Task objective
A line below contains "Доверие как фактор", and a later one contains "СОГЛАСЕН (503, 1692)". Repeat both, with every line between them, exactly.

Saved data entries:
--------------------
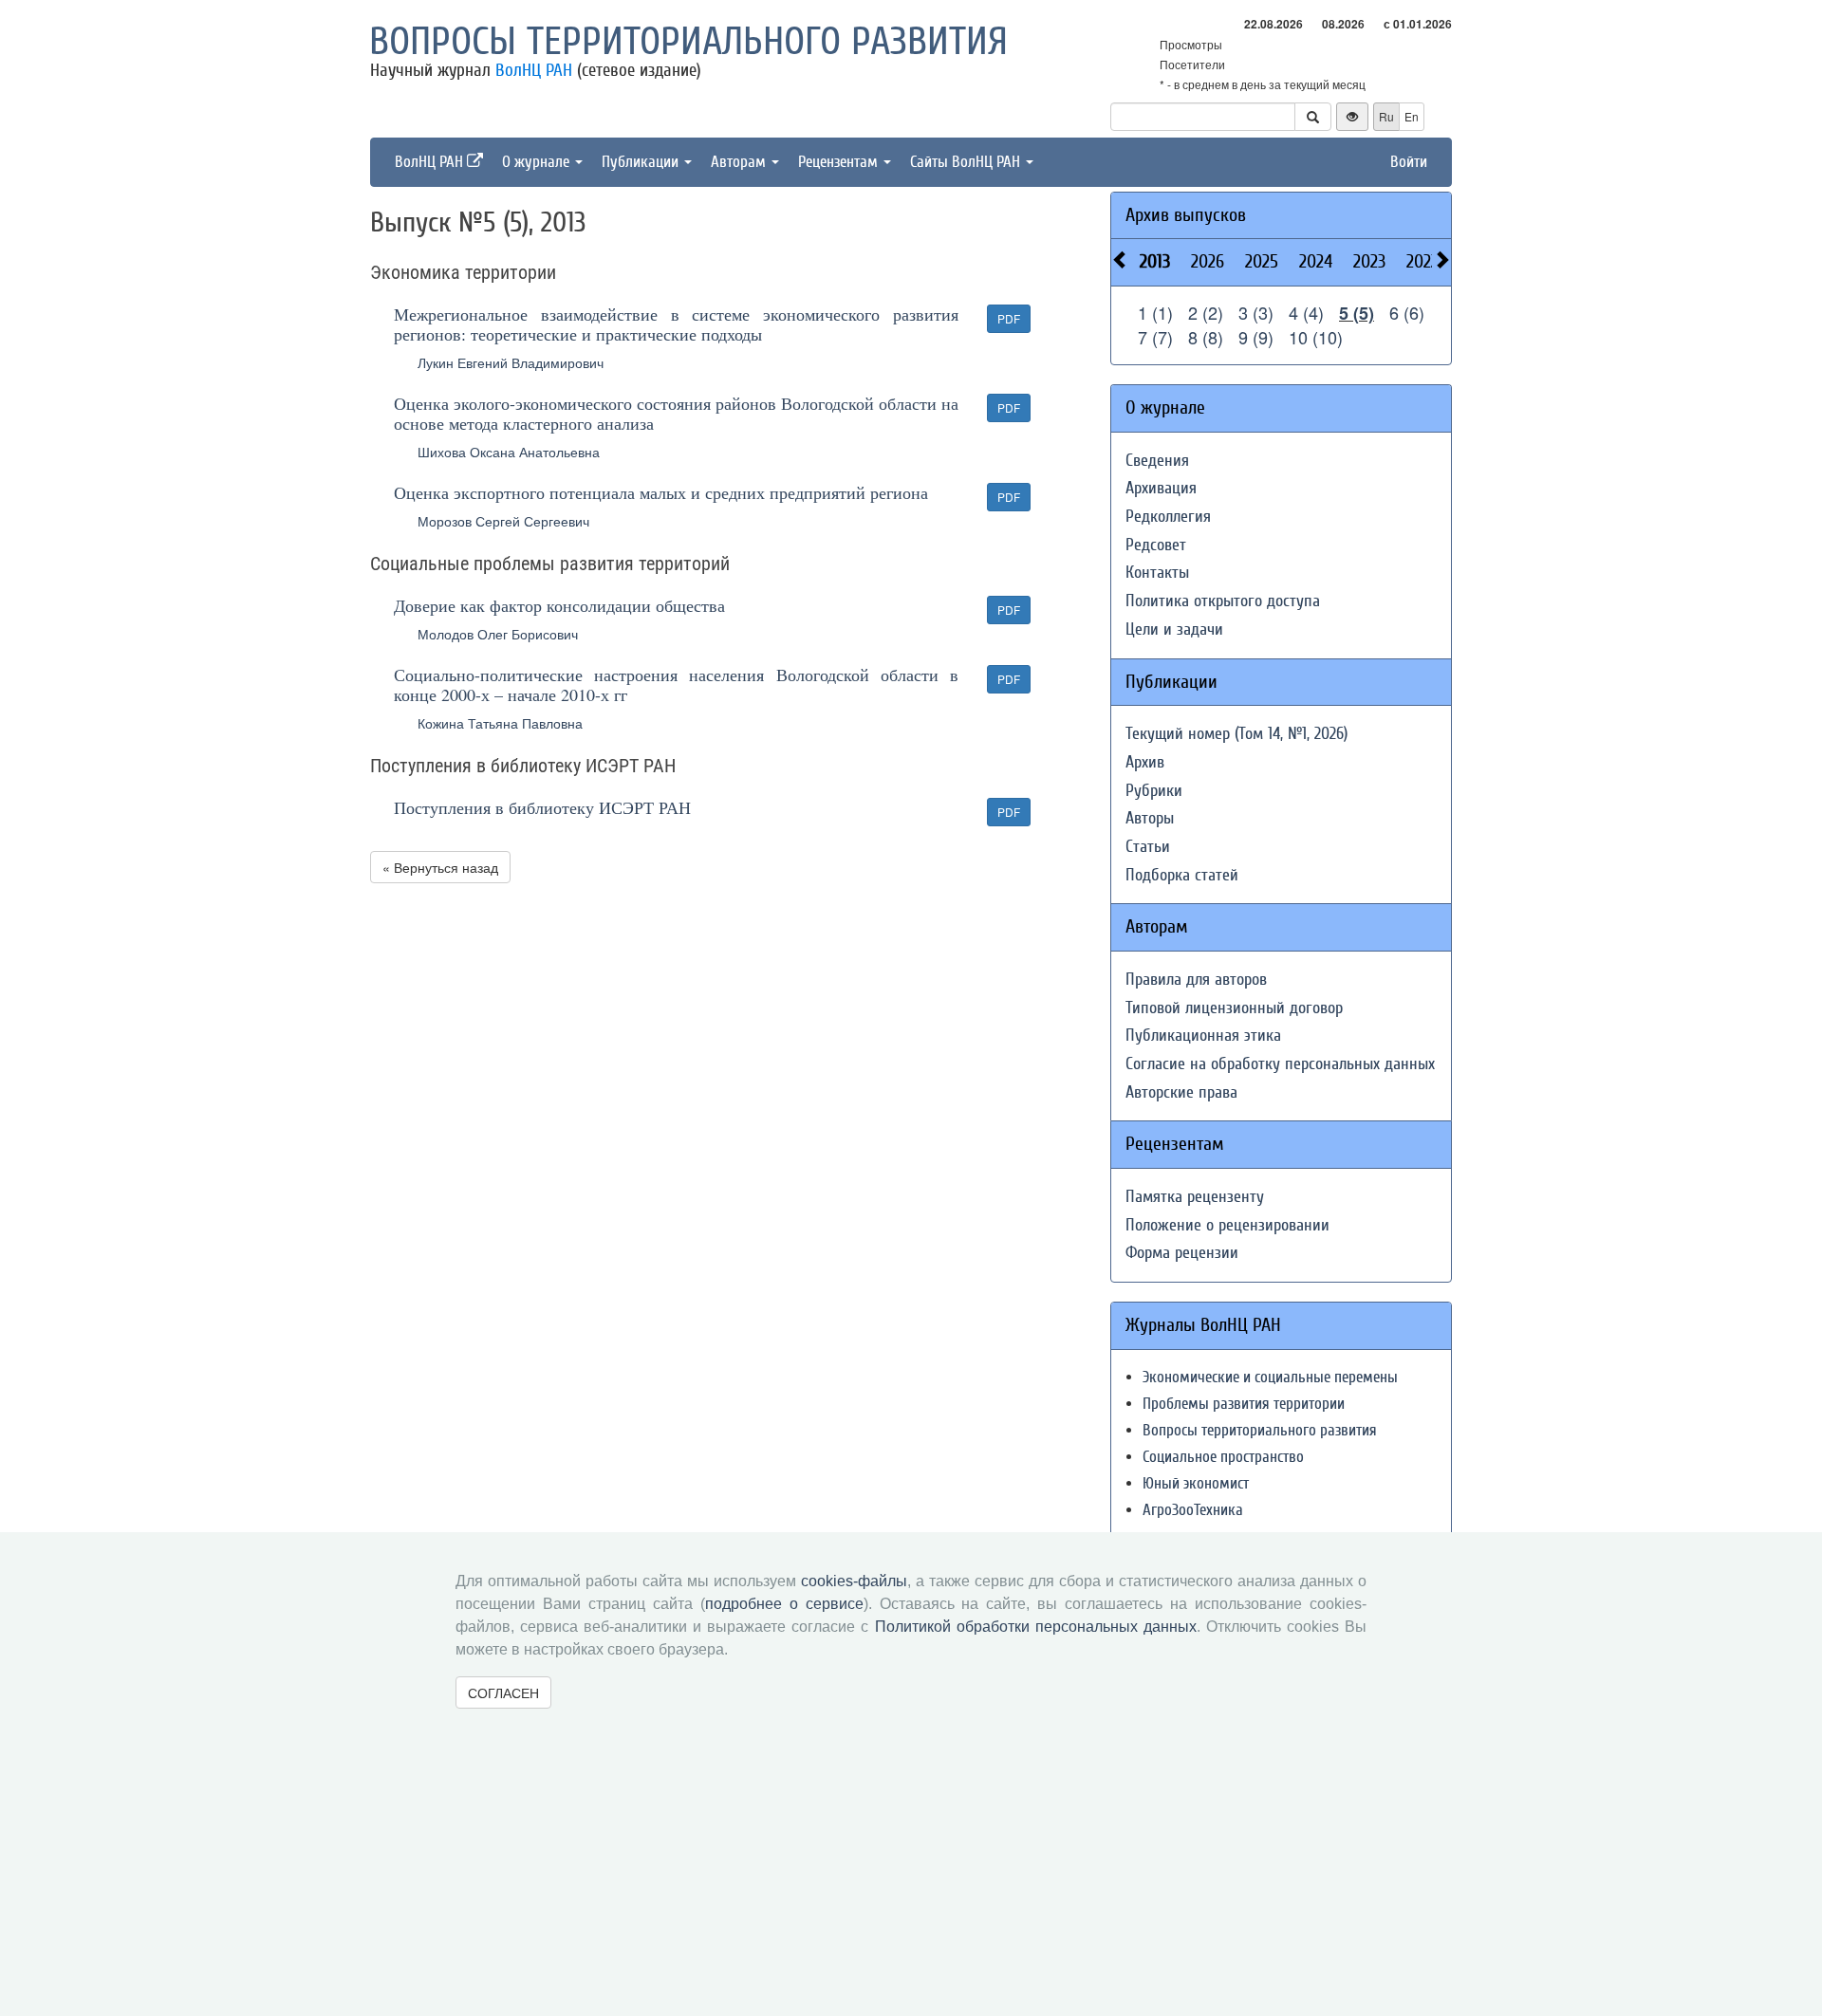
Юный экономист (1196, 1483)
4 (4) (1306, 312)
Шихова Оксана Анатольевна (509, 451)
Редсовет (1155, 545)
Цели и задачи (1174, 629)
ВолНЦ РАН (533, 70)
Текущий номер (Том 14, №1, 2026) (1236, 734)
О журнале (537, 162)
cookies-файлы (854, 1581)
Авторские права (1181, 1092)
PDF (1008, 318)
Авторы (1149, 818)
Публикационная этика (1203, 1035)
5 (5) (1356, 313)
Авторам (740, 162)
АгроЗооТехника (1193, 1510)
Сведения (1157, 461)
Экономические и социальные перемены (1270, 1377)
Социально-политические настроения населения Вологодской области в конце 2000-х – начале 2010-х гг (676, 684)
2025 (1261, 261)
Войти (1408, 162)
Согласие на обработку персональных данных (1280, 1064)
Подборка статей (1181, 875)
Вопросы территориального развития (688, 42)
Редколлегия (1168, 517)
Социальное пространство (1223, 1457)
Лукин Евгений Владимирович (511, 362)
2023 (1369, 261)
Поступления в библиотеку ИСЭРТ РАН (542, 807)
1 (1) (1155, 312)
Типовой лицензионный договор (1234, 1008)
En (1411, 116)
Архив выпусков (1185, 215)
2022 (1422, 261)
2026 (1207, 261)
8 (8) (1205, 336)
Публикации (642, 162)
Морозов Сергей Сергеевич (503, 520)
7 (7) (1155, 336)
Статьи (1147, 847)
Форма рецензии (1181, 1253)
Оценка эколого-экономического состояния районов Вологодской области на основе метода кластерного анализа (676, 413)
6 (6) (1406, 312)
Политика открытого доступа (1222, 601)
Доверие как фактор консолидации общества (559, 605)
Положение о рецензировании (1227, 1225)
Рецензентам (840, 162)
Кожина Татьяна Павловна (500, 722)
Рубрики (1153, 791)
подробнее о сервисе (784, 1604)
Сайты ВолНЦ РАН (967, 162)
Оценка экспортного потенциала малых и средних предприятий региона (661, 492)
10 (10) (1316, 336)
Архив (1144, 762)
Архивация (1161, 488)
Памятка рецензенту (1194, 1197)
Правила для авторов (1196, 980)
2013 (1155, 261)
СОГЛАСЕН (503, 1692)
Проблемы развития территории (1244, 1404)
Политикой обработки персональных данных (1036, 1626)
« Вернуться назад (440, 867)
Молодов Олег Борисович (498, 633)
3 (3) (1256, 312)
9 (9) (1256, 336)
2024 (1315, 261)
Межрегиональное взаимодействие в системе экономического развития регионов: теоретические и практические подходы (676, 324)
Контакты (1157, 573)
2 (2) (1205, 312)
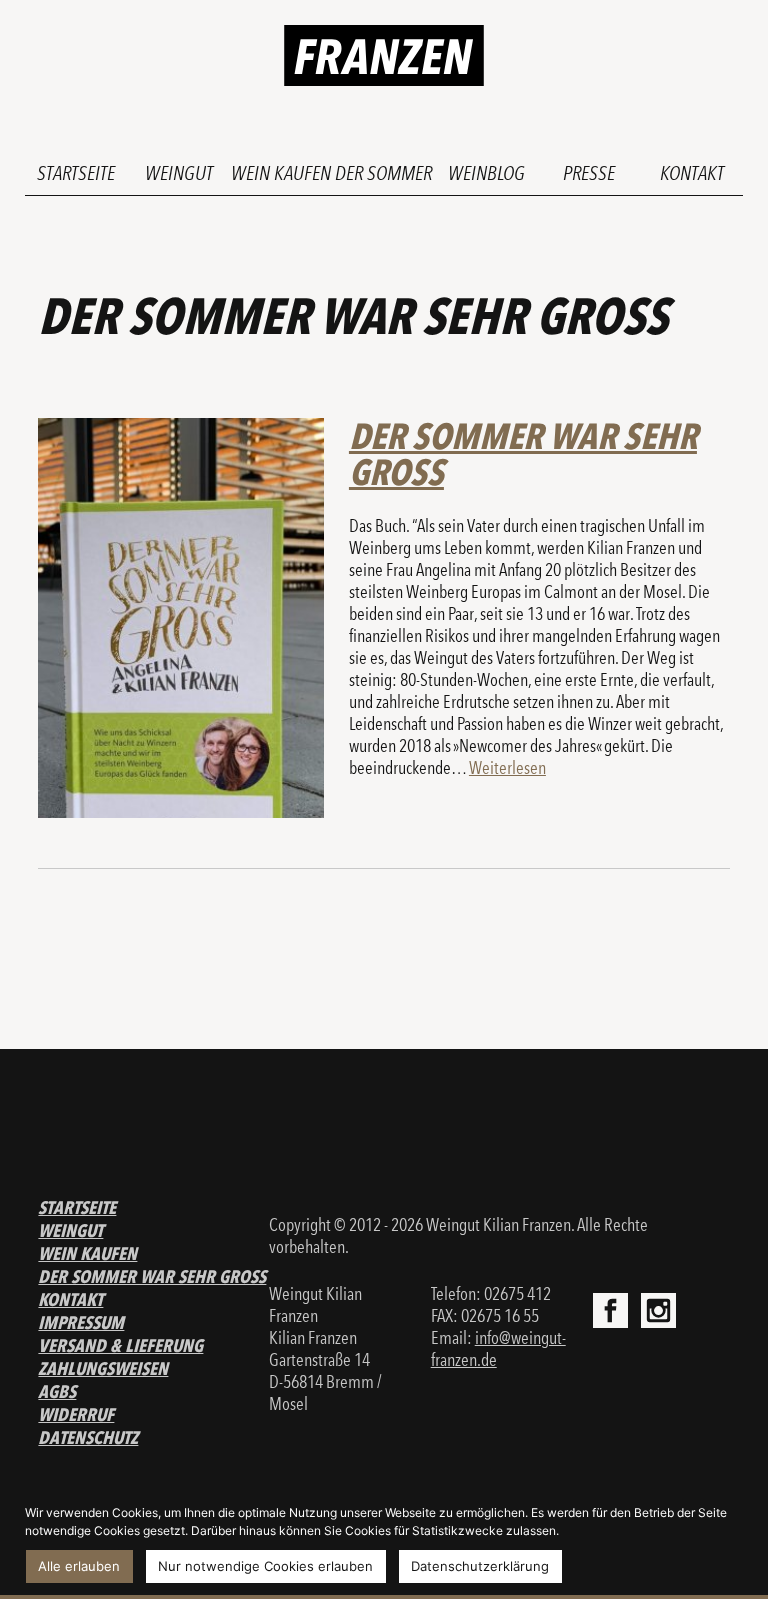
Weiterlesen (507, 768)
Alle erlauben (79, 1566)
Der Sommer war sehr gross (152, 1276)
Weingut (179, 173)
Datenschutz (88, 1437)
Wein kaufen (281, 173)
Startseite (76, 173)
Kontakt (692, 173)
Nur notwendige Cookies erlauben (265, 1566)
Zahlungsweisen (103, 1368)
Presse (589, 173)
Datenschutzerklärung (480, 1566)
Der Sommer (383, 173)
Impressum (81, 1322)
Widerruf (76, 1414)
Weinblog (486, 173)
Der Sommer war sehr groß (523, 454)
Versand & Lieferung (120, 1345)
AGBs (57, 1391)
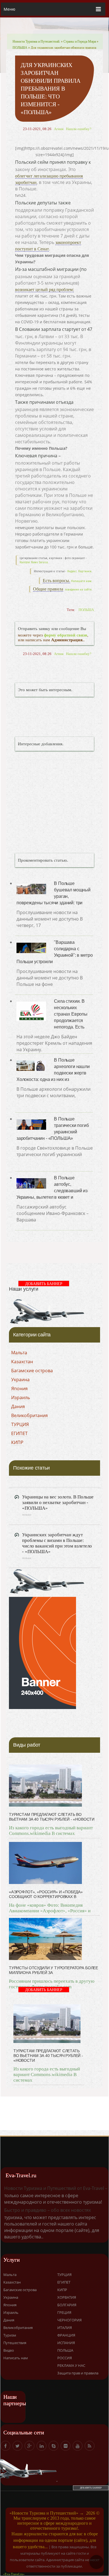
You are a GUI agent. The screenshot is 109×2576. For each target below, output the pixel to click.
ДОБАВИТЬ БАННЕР (43, 1284)
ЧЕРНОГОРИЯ (69, 2320)
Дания (18, 1406)
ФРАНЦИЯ (66, 2335)
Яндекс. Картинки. (79, 571)
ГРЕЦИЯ (64, 2312)
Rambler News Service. (34, 562)
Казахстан (22, 1362)
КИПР (17, 1442)
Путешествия (14, 2342)
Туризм (9, 2335)
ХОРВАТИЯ (66, 2297)
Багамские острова (32, 1370)
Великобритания (29, 1415)
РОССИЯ (64, 2357)
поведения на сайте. (78, 589)
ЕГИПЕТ (19, 1433)
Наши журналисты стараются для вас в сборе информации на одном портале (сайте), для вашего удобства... (54, 2540)
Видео (8, 2350)
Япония (19, 1388)
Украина (20, 1379)
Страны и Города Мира (79, 41)
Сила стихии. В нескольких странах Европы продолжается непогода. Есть (70, 1014)
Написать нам (15, 2357)
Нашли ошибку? (78, 129)
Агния (58, 129)
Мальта (19, 1353)
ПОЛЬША (20, 48)
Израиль (20, 1397)
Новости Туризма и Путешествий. (36, 41)
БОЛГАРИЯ (66, 2304)
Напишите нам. (81, 581)
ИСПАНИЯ (66, 2342)
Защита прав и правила (77, 2373)
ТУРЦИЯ (20, 1424)
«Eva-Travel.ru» (14, 2574)
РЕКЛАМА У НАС (71, 2365)
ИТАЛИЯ (64, 2327)
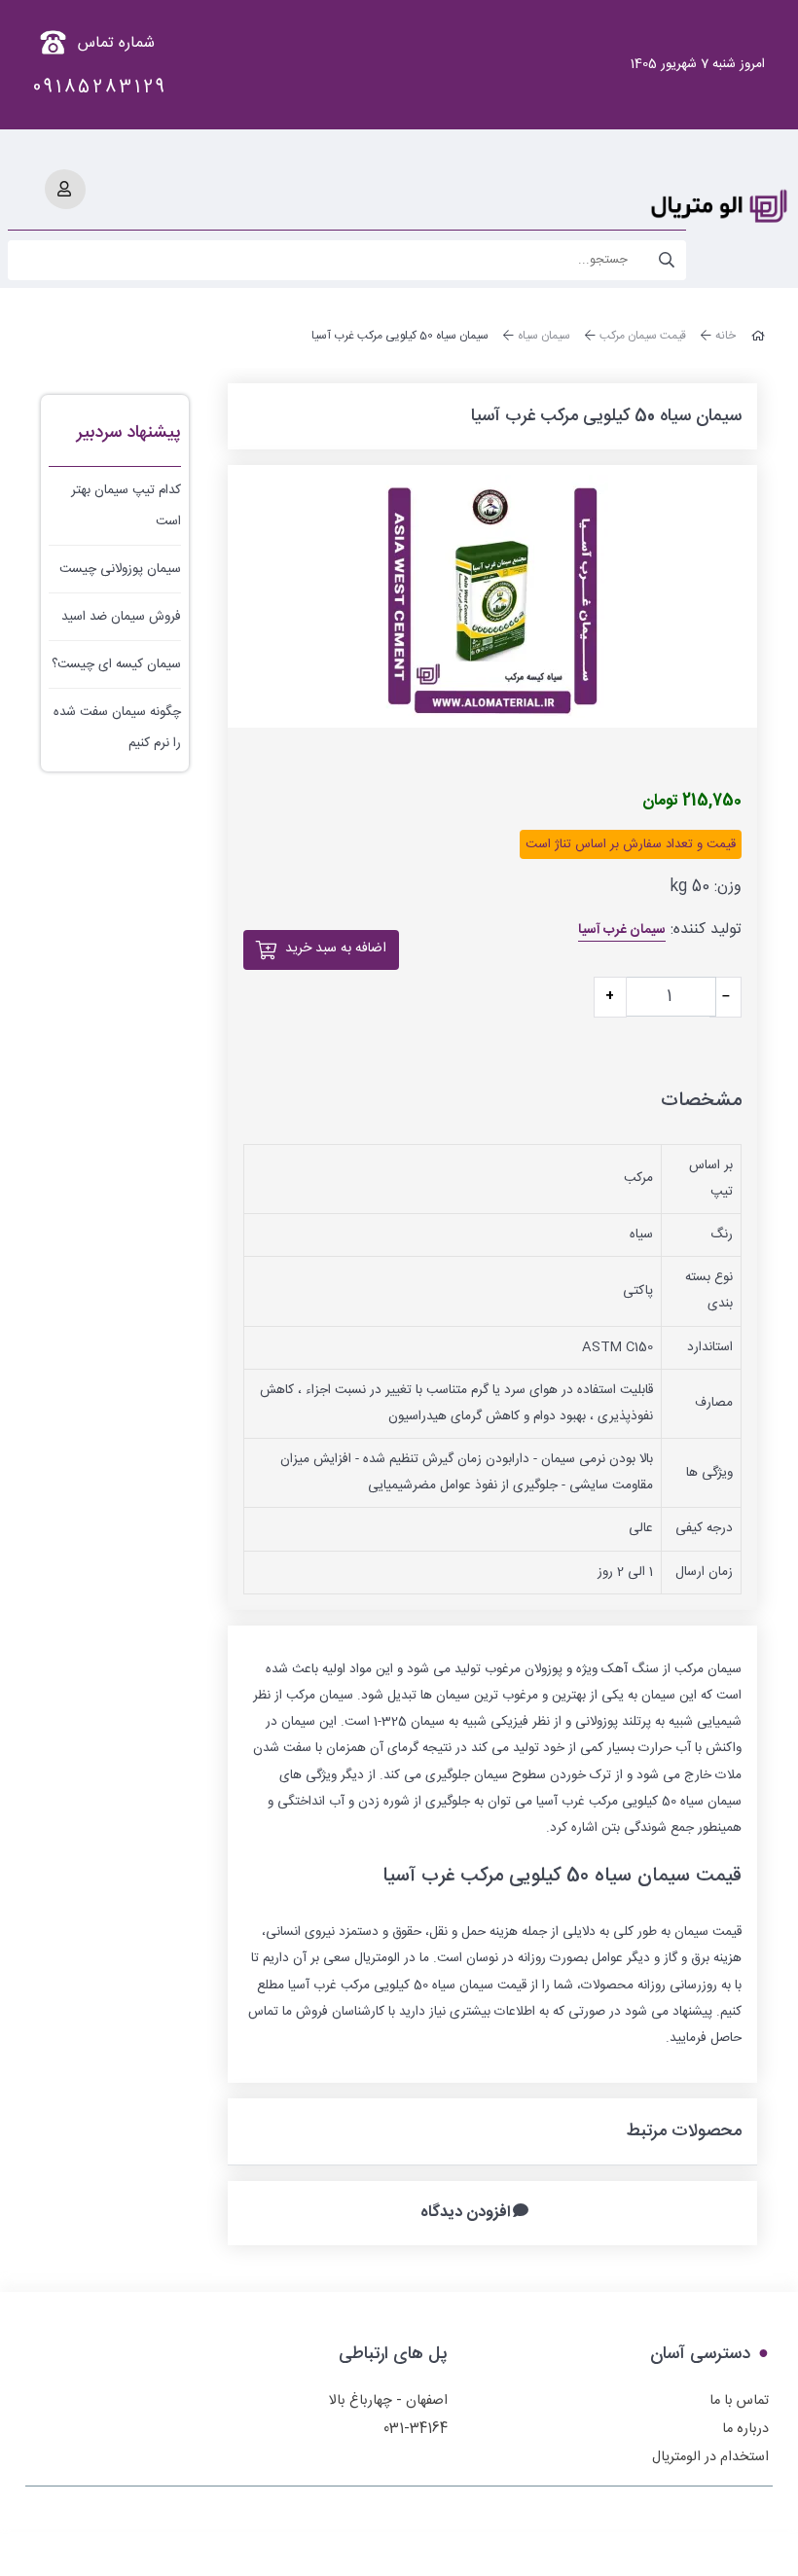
--------------------
Answer box
Доверие как фактор консолидации общества (559, 605)
Положение о рецензировании (1227, 1225)
Рецензентам (840, 162)
Кожина Татьяна Павловна (500, 722)
Рубрики (1153, 791)
подробнее о сервисе (784, 1604)
Сайты ВолНЦ РАН (967, 162)
Оценка экспортного потенциала малых и средних предприятий региона (661, 492)
10 (10) (1316, 336)
Архив (1144, 762)
Архивация (1161, 488)
Памятка рецензенту (1194, 1197)
Правила для авторов (1196, 980)
2013 (1155, 261)
СОГЛАСЕН (503, 1692)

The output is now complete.